(Source):
-- start --
People are less likely to trust faceless websites, so as well as adding personality to your copy, consider adding a photo of yourself. Preferably one where you’re looking at the camera in a friendly, approachable way, not a hipster photo with a magenta filter where you’re gazing at the floor from behind your giant sunglasses. You look at people when you meet them, right? This is the same principle.
Instinctively, we know that if someone’s putting in the time and energy to maintain a high-quality blog, they’re probably not trying to make a quick buck (unless they’re really, really bad at math). They’re probably doing it because they care about the topic. Blogging regularly shows you’re for real.
Blogging also helps you build a relationship with your audience over time. It lets them get to know you. It’s the same as in real-life relationships; you tend to trust people more once you know them better.
Keep in mind that the era of quick, simple blog posts is basically over. In general, there’s too much competition for that to work anymore. Aim to write blogs that are as useful and enjoyable to read as you can manage. That might mean you have to post less frequently, but that’s much better than frequently posting blogs people won’t even want to read.
One way to help your blog posts hit the mark? Ask yourself what blog topics in your field are over-done. What are people tired of reading about? Make a list. Now see if you can come up with some different topics and ideas, that people wouldn’t be expecting. Give things a different spin. Yeah, there’s a lot of content on the internet now, but most of it isn’t very original. There’s plenty of room to stand out.
Ultimately, the gold standard of trustworthiness on the internet is getting a bunch of other people to vouch for you.That might be via reviews or testimonials (where your customer or client is talking directly) or case studies (where you show what work you’ve done for others).
-- end --
(Raw records):
-- start --
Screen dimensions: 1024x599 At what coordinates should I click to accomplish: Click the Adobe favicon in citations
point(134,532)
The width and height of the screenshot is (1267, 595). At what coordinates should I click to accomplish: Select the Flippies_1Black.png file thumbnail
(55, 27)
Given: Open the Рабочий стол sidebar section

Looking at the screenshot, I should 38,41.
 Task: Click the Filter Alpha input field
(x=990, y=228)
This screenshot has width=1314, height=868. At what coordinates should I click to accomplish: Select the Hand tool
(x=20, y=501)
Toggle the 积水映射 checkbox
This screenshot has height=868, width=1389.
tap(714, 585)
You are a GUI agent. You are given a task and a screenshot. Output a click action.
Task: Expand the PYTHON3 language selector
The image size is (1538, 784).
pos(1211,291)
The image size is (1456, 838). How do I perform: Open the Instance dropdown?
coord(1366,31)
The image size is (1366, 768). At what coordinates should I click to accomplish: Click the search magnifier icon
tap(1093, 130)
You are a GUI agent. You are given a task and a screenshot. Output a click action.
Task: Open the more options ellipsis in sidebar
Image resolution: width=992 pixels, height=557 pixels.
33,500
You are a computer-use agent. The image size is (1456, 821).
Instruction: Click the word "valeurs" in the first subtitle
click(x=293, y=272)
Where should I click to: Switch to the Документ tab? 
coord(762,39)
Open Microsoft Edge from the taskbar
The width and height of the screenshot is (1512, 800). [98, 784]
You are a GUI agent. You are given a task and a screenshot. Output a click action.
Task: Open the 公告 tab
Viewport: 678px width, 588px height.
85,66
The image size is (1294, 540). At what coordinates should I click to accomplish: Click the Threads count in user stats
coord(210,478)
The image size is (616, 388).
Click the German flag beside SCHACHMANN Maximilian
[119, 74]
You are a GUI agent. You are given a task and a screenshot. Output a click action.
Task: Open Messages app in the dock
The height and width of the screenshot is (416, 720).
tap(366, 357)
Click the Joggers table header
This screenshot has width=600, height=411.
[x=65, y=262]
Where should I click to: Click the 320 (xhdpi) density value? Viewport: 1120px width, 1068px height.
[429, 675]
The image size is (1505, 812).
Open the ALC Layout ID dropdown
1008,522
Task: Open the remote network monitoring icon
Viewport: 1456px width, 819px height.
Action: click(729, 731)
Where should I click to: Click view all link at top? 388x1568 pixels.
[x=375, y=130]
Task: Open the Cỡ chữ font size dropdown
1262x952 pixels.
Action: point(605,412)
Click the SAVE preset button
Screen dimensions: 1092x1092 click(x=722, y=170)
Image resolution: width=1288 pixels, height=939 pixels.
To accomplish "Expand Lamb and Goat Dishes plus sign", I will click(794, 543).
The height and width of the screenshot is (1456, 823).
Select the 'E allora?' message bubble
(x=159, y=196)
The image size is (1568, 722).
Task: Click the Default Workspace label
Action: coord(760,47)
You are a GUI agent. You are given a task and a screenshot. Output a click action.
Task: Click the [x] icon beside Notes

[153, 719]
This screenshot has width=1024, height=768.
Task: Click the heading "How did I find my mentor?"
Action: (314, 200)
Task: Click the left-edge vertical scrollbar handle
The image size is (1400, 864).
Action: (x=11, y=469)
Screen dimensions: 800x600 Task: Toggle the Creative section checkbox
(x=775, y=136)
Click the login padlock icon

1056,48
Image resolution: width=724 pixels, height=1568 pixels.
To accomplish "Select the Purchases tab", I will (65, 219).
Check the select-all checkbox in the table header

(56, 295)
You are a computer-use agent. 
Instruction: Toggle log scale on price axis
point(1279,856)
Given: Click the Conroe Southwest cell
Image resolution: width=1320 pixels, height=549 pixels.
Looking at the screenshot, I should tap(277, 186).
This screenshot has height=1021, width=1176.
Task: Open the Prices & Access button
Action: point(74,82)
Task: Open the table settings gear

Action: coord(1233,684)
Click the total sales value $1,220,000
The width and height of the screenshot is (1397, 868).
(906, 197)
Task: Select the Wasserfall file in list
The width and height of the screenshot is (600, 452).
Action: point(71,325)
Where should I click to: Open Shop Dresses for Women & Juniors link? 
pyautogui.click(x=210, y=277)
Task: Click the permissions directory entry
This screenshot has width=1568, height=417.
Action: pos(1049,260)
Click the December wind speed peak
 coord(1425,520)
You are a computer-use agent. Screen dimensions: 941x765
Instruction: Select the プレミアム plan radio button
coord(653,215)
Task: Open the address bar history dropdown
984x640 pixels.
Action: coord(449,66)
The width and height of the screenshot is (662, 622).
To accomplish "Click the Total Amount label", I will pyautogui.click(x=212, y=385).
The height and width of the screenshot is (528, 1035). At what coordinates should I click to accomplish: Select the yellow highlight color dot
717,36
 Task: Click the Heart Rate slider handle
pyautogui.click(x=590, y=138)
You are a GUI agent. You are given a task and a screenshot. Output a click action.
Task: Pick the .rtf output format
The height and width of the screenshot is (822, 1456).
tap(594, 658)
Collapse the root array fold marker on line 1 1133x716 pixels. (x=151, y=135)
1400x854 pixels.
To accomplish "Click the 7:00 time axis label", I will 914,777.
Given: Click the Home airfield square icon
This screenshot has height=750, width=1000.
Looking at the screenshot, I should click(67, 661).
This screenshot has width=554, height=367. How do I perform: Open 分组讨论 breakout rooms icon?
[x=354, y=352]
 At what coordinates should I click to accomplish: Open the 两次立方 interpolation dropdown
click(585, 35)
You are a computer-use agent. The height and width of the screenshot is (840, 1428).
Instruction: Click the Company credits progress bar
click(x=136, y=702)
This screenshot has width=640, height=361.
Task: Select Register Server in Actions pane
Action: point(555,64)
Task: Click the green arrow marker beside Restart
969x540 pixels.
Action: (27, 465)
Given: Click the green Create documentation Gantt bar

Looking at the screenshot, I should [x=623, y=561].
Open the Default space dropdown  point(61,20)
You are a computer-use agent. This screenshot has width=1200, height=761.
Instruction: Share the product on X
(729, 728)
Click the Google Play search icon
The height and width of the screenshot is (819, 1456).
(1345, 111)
-- end --
(The tasks):
1. List every way the text on building trust online names for getting other people to vouch for you.
2. Answer these about the text on building trust online, one line each:
(a) What kind of photo does it tell you not to use?
(b) What might aiming for more useful, enjoyable blog posts mean for how often you post?
(c) What does it say to make a list of?
3. Write a continuation of the text on building trust online, picking up right after its last sentence.
The data isn't needed for what comes next.

(Task responses):
1.
- Reviews
- Testimonials
- Case studies

2.
(a) A hipster photo with a magenta filter where you're gazing at the floor from behind giant sunglasses.
(b) You might have to post less often.
(c) Blog topics in your field that are over-done, the ones people are tired of reading about.

3.
Testimonials should be genuine and not too heavily edited. You want to leave their ‘voice’ in there to show it’s from a real person, so fix the odd mistake here and there but don’t make it read like a grammar textbook. If you can include people’s photos with testimonials, that’s even more powerful; there’s a sense that while you might be able to fudge a written recommendation, if someone has put not only their name but also their face to a testimonial it’s much more likely to be something they truly endorse.
Case studies are all about telling a good story. But compelling stories don’t just appear, you have to create them. The great work you’ve done will not magically arrange itself into a great case study. So before you assume your work isn’t compelling enough, keep an open mind and see if there’s an aspect of the project that’s worth emphasising.
All good stories have an ‘angle’ or theme. So even though you’ve done heaps of great work for your client, pick something to highlight with your case study. For example, you might focus on the research process and how your particular research methods got great results. Or you could illustrate how you wove your client’s personality and brand identity into their web design. By choosing a focus, you avoid just writing a boring list of what you did (“I created wire frames and developed a colour palette…”), which is easily forgotten and doesn’t exactly demonstrate your expertise.
The key is to back your story up with data or examples. The more concrete the evidence, the more compelling the case study will be. If it helps to have a more in-depth example of what this looks like, here’s a blog I wrote about getting the tone of voice right for a client’s audience. I didn’t start out knowing this would be the topic of a blog – I had to look through the analytics to find a story worth telling.
Make sure you’re actually trustworthy!
None of this will work if you’re trying to rip people off. That’s like looking for sales tips when the real problem is your product sucks.
Before you brush over this and say of course I can be trusted, really think about it. Okay, you’re not a full-on fraud, you’re not embezzling money and you’ve never kicked a puppy. But are you, say, a coach who’s pretending you’ve had heaps of clients when actually you’re just starting out? Are you calling yourself a ‘social media expert’ while talking like you’ve got Mark Zuckerberg on speed-dial? Are you pretending you have insider info on the near-constant changes to social media algorithms?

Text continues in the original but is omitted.